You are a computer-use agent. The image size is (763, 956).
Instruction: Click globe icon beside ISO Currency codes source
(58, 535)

* * *

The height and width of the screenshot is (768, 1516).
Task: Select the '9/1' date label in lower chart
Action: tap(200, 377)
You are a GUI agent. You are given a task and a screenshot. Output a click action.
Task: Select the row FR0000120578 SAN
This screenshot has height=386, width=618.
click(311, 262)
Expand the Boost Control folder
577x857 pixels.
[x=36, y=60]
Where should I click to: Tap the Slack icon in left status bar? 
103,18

==

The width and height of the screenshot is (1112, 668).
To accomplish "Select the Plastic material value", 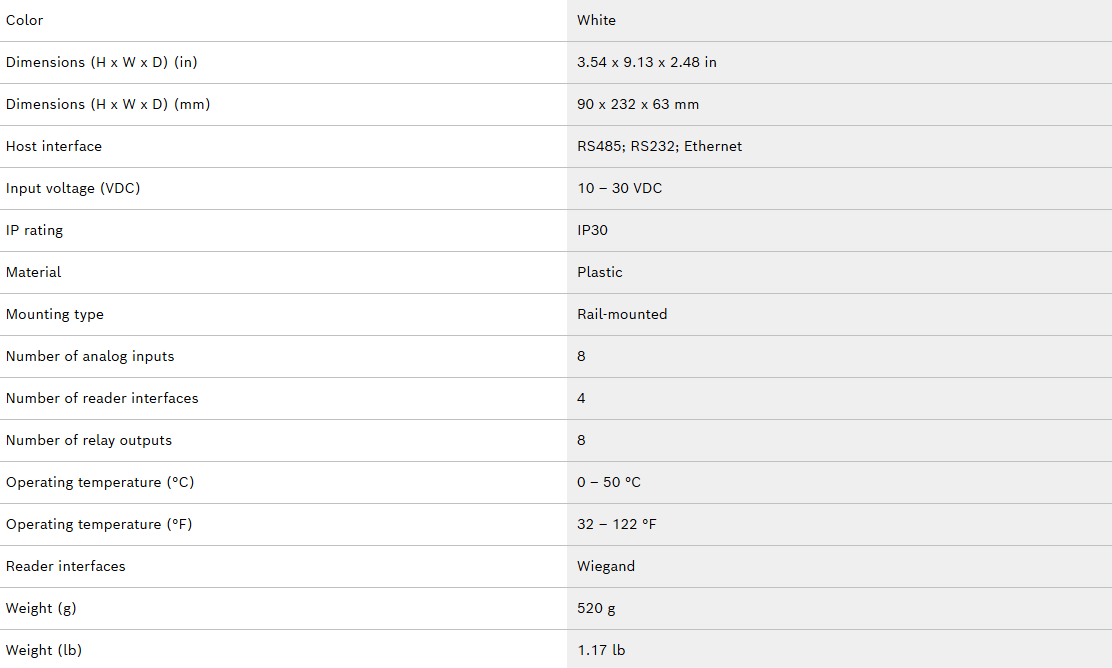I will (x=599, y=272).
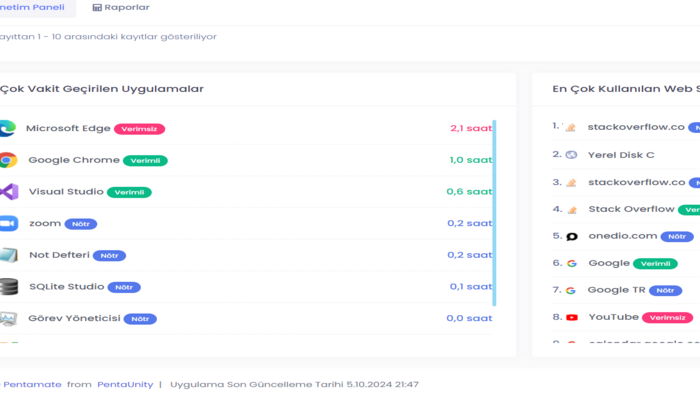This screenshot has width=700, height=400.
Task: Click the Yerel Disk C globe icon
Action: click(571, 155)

Problem statement: Out of the material above, select every line that holds the string "agent".

Exercise answer:
You are a computer-use agent. The image size is (763, 956).
You are a GUI agent. You are given a task and a screenshot. Output a click action.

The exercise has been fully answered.